ALS is a neurodegenerative disease that results in the death of nerve cells in the brain and spinal cord, causing the muscles in the body to gradually weaken, leading to loss of limb function, difficulty breathing, paralysis, and eventually death.  There are medications that can slow down the progression of ALS, but unfortunately there is no cure for the disease.

Clive Svendsen, Ph.D., executive director of Cedars-Sinai’s Board of Governors Regenerative Medicine Institute, and his team will be conducting a trial that uses a combined cell and gene therapy approach as a treatment for ALS.  The trial builds upon the Stem Cell Agency’s first ALS trial, also conducted by Cedars-Sinai and Svendsen.

Genetically engineered stem cells will be transplanted into the motor cortex, an area of the brain responsible for voluntary movements.  These transplanted cells then become astrocytes, a type of support cell that help keep nerve cells functioning.  The astrocytes have been genetically altered to deliver high doses of a growth factor which has been shown to protect nerve cells.  The goal of this approach is to protect the upper motor neurons controlling muscle function and meaningfully improve the quality of life for ALS patients.

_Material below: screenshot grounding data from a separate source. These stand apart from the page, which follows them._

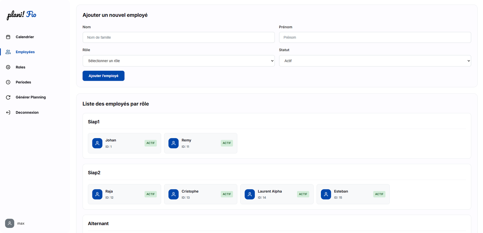The height and width of the screenshot is (233, 483).
Task: Click into the Prénom text field
Action: [375, 37]
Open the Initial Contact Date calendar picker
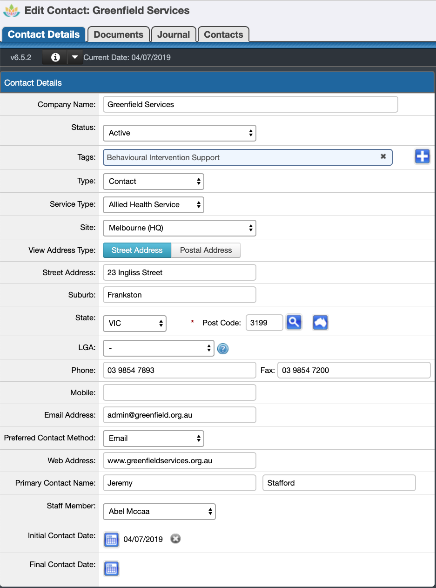Screen dimensions: 436x588 (111, 540)
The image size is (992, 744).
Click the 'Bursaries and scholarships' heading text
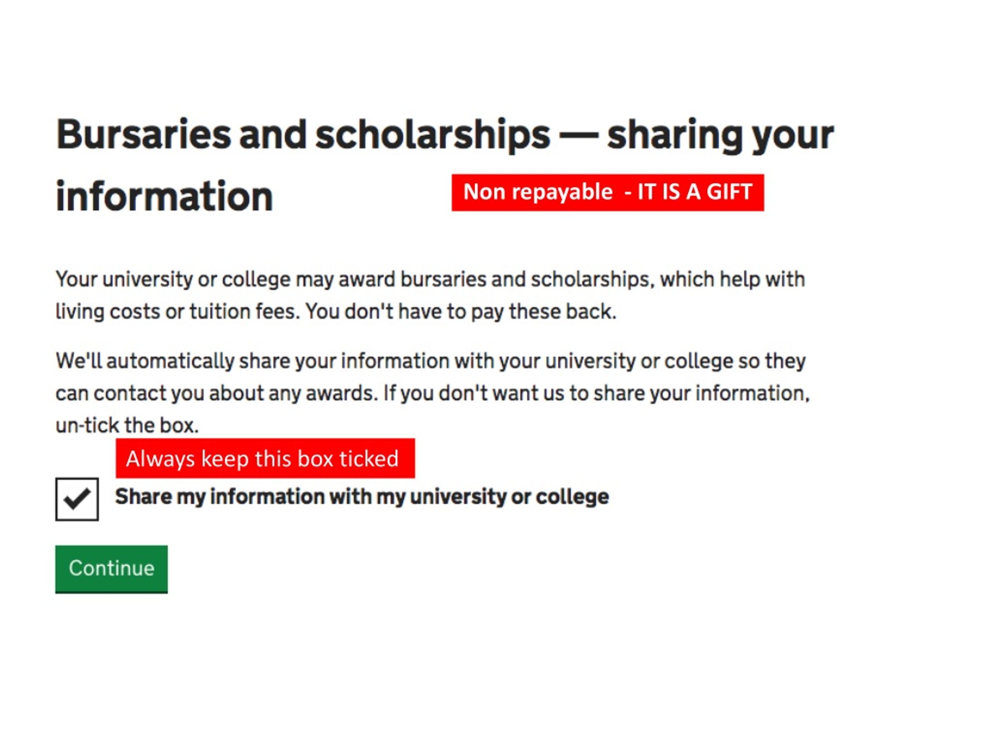click(303, 135)
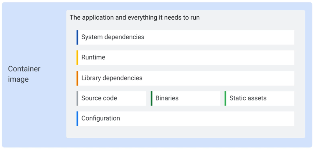
Task: Click the blue bar beside Configuration
Action: click(x=77, y=119)

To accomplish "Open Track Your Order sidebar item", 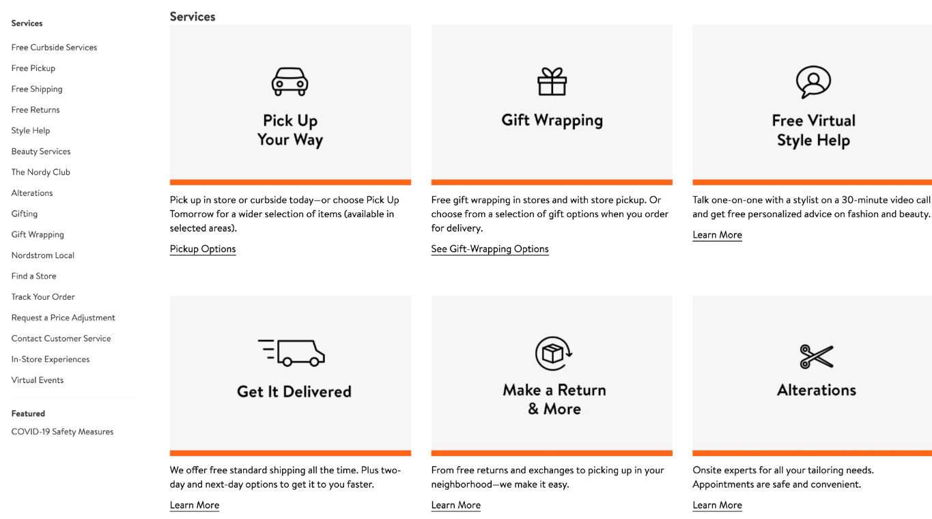I will 43,297.

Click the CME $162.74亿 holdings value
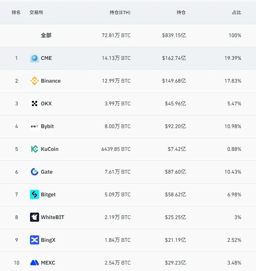174,58
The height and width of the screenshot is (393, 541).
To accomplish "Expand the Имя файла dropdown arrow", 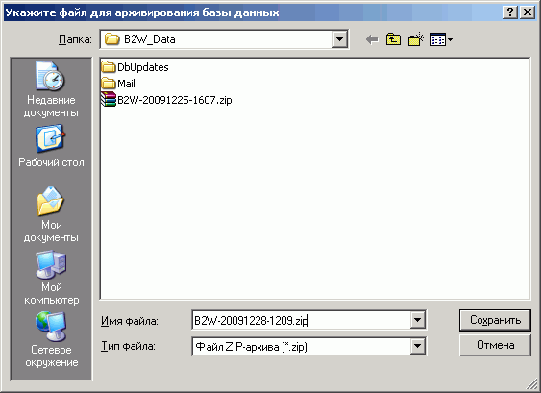I will tap(417, 320).
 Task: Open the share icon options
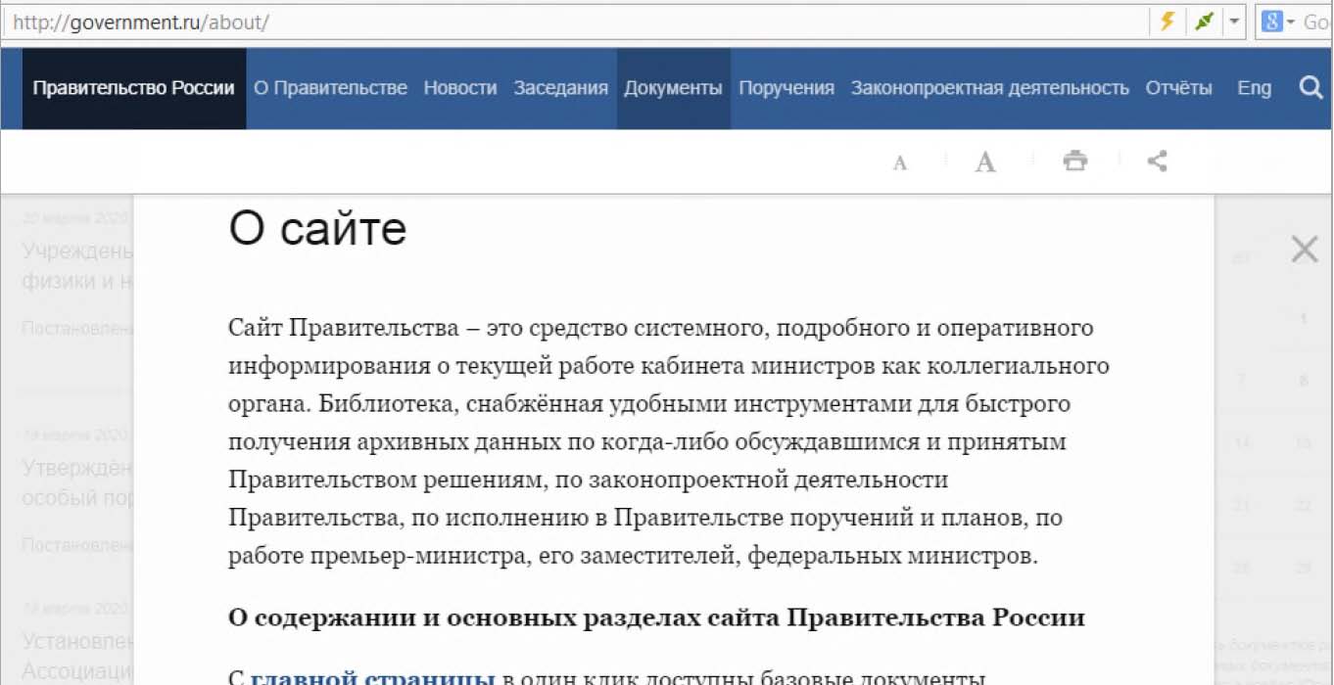1157,161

“ALS is a devastating disease that attacks the spinal cord and brain and results in the progressive loss of the ability to move, to swallow and eventually to breathe. ” says Maria T. Millan, M.D., President and CEO of CIRM.  “This clinical trial builds on Dr. Svendsen’s work previously funded by CIRM. We are fortunate to be able to support this important work, which was made possible by California citizens who voted to reauthorize CIRM under Proposition 14 this past November.”